··· THE INPUT ···
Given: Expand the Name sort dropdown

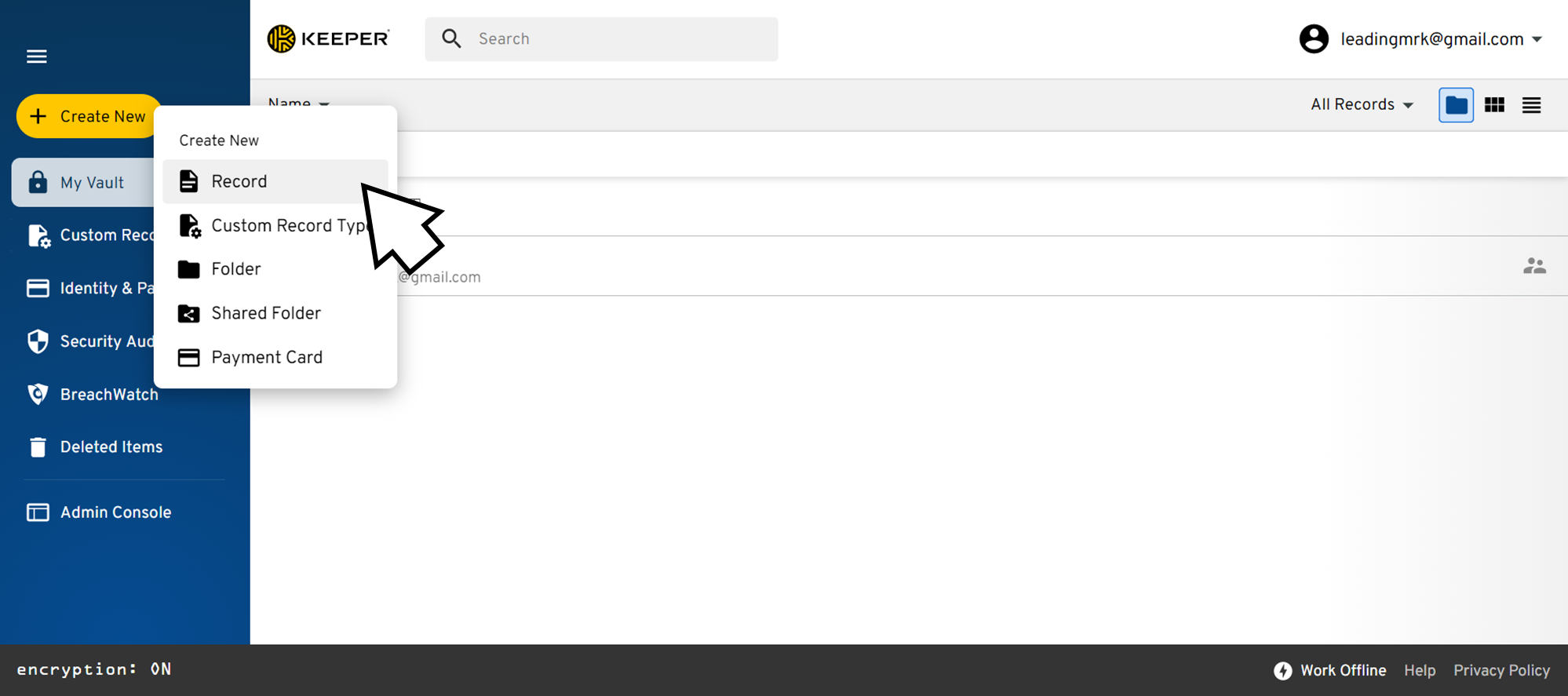Looking at the screenshot, I should tap(298, 103).
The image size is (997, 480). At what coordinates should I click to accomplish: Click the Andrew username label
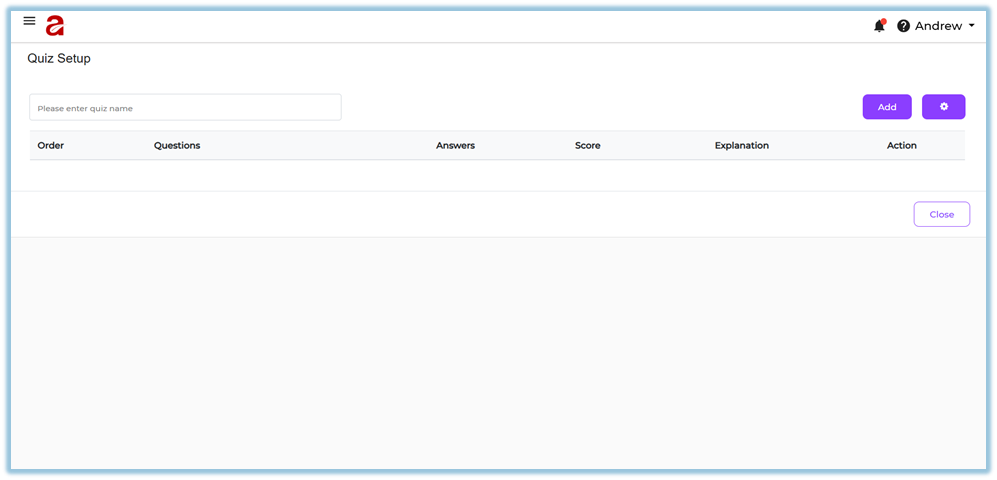(x=938, y=26)
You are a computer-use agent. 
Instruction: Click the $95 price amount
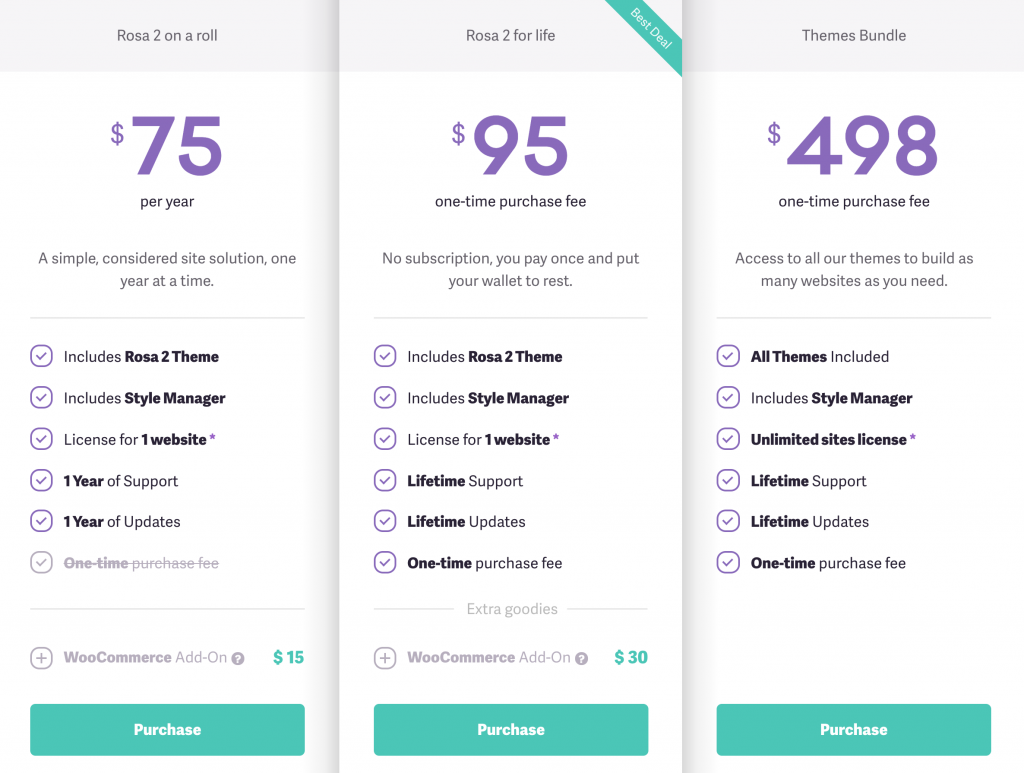521,145
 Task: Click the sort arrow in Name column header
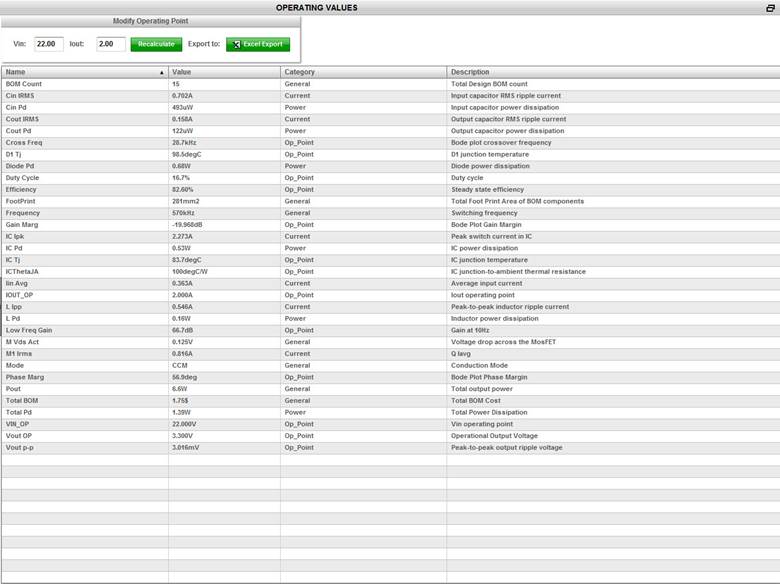click(x=162, y=73)
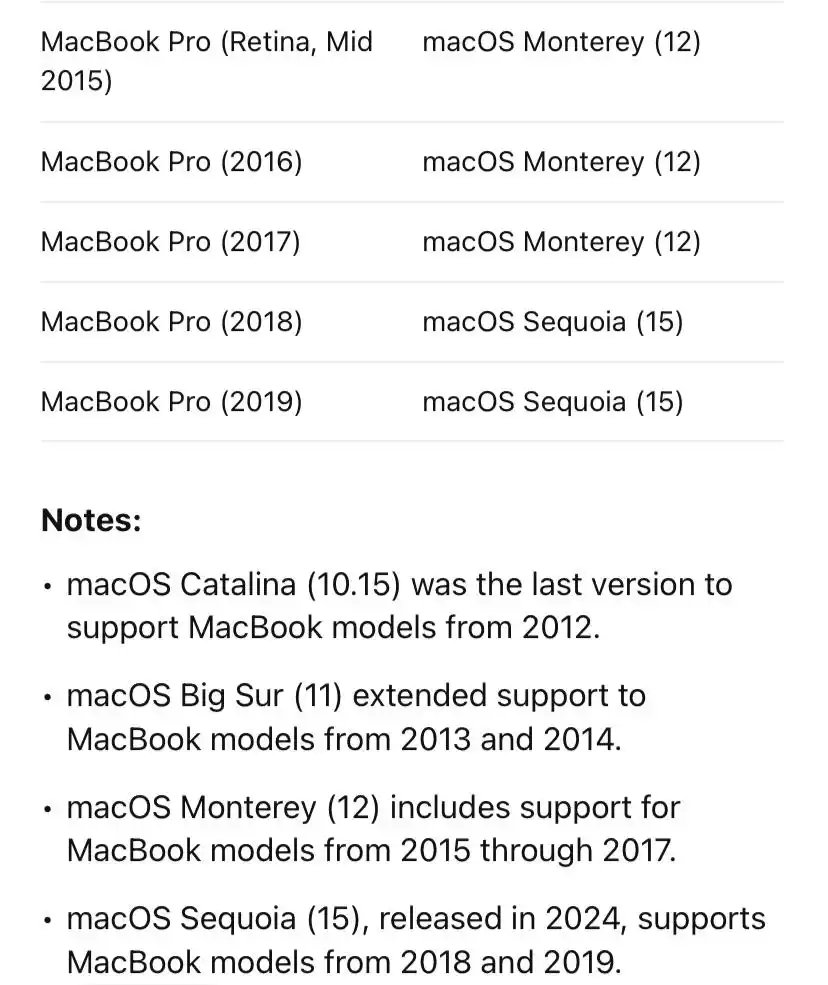Click the text 'MacBook models from 2013 and 2014.'
Viewport: 828px width, 985px height.
tap(344, 739)
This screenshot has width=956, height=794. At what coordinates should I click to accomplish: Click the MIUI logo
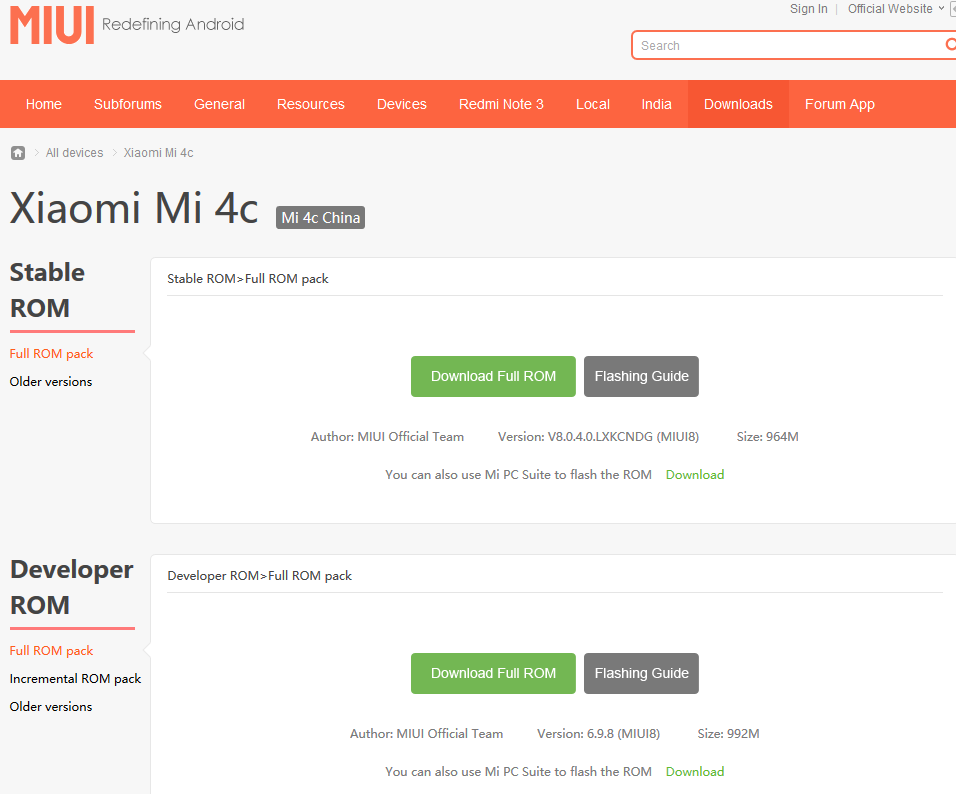(52, 25)
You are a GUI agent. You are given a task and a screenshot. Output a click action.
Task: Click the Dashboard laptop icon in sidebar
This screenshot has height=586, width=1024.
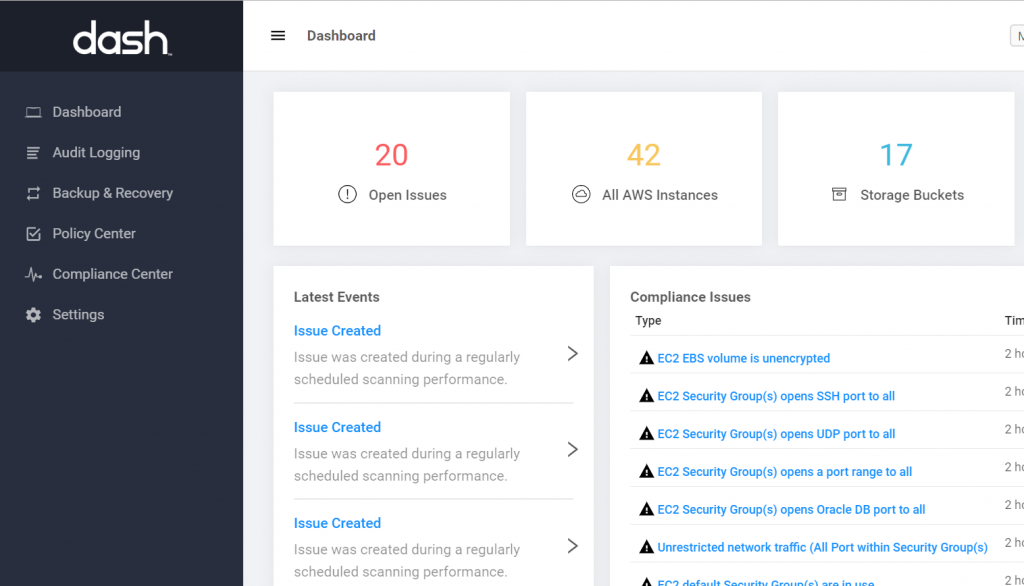pyautogui.click(x=33, y=112)
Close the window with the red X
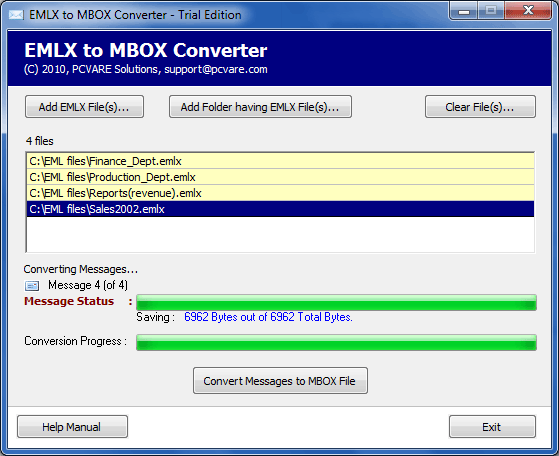Image resolution: width=559 pixels, height=456 pixels. pos(528,11)
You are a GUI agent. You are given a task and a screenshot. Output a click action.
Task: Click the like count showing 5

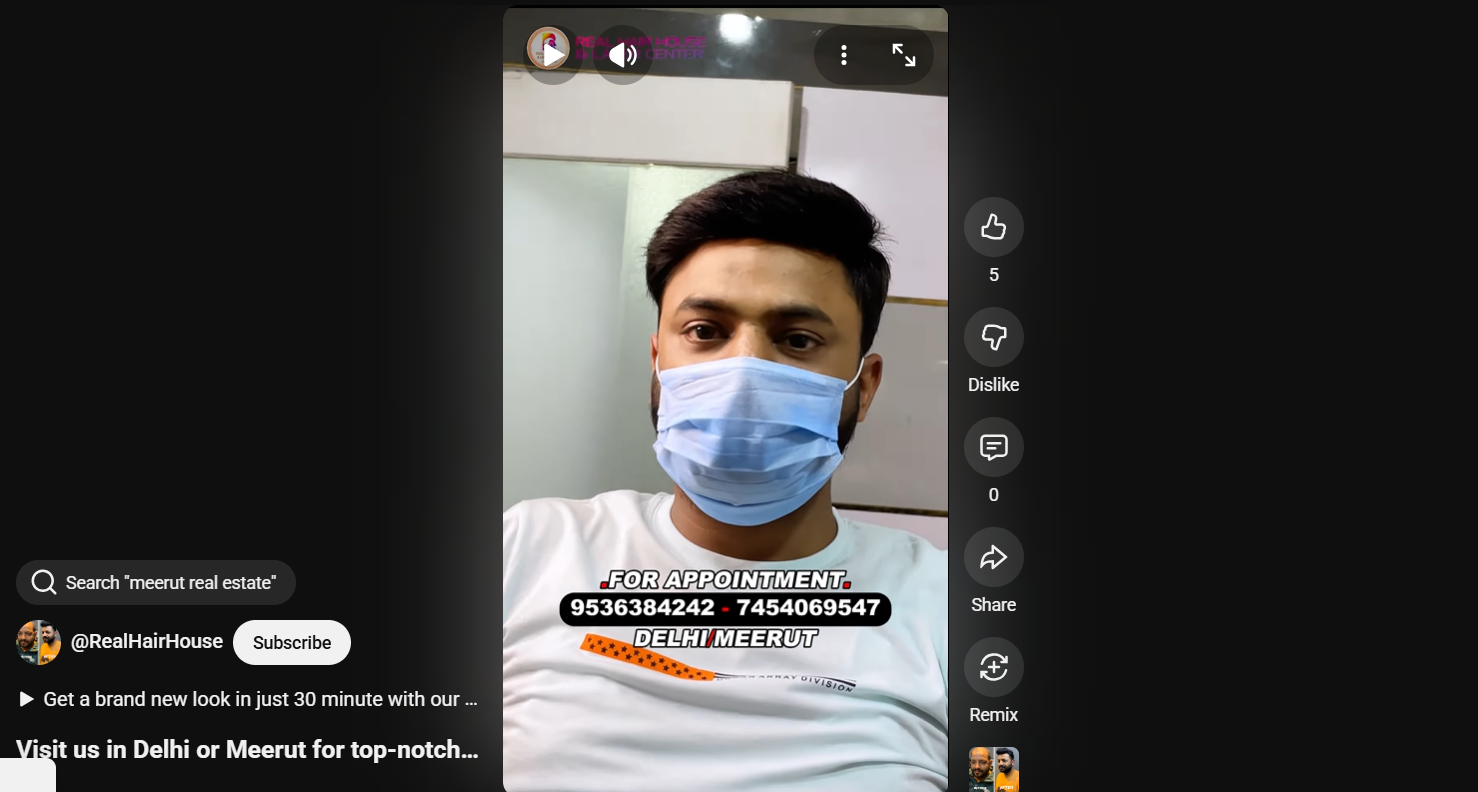993,275
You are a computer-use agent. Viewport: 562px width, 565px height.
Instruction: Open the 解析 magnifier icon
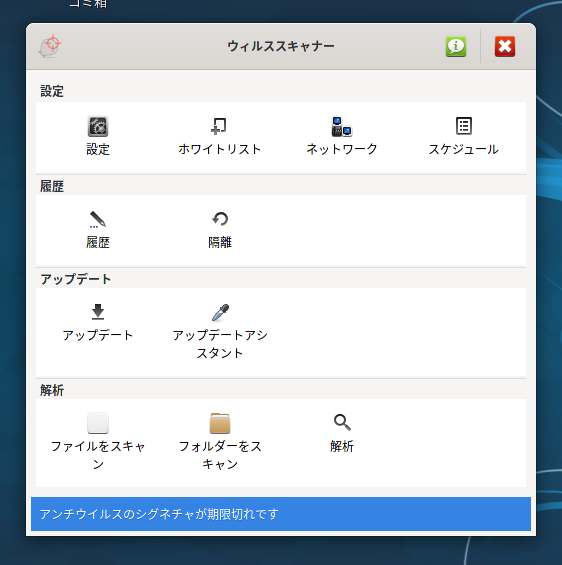coord(342,422)
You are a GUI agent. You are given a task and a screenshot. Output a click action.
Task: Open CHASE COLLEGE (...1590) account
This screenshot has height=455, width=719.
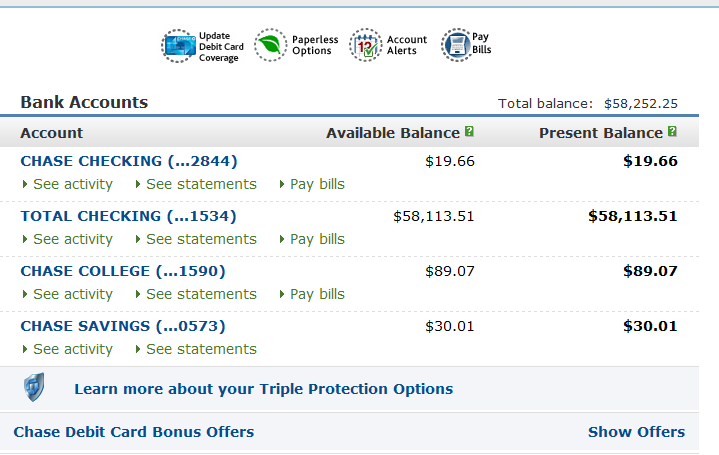tap(123, 271)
···
→ **EXERCISE REQUIREMENTS**
Each of the lines above should be transcribed exactly; no image is to be copied.

→ **WRITTEN RESPONSE**
Given: Expand the Name sort dropdown

Looking at the screenshot, I should tap(298, 103).
The image size is (997, 480). At what coordinates should I click to accomplish: Click the Andrew username label
(x=938, y=26)
You are a computer-use agent. 
Instruction: Click the $95 price amount
521,145
 Task: Click the sort arrow in Name column header
click(x=162, y=73)
Click the text 'MacBook models from 2013 and 2014.'
Viewport: 828px width, 985px height.
tap(344, 739)
This screenshot has width=956, height=794. At what coordinates should I click to accomplish: Click the MIUI logo
(52, 25)
You are a GUI agent. You are given a task and a screenshot. Output a click action.
Task: Click the Dashboard laptop icon in sidebar
This screenshot has height=586, width=1024.
pyautogui.click(x=33, y=112)
Close the window with the red X
Image resolution: width=559 pixels, height=456 pixels. pos(528,11)
You are a GUI agent. You are given a task and a screenshot. Output a click action.
Task: Click the like count showing 5

993,275
You are a computer-use agent. Viewport: 562px width, 565px height.
Instruction: Open the 解析 magnifier icon
coord(342,422)
You are a GUI agent. You are given a task and a screenshot. Output a click action.
Task: Open CHASE COLLEGE (...1590) account
This screenshot has height=455, width=719.
tap(123, 271)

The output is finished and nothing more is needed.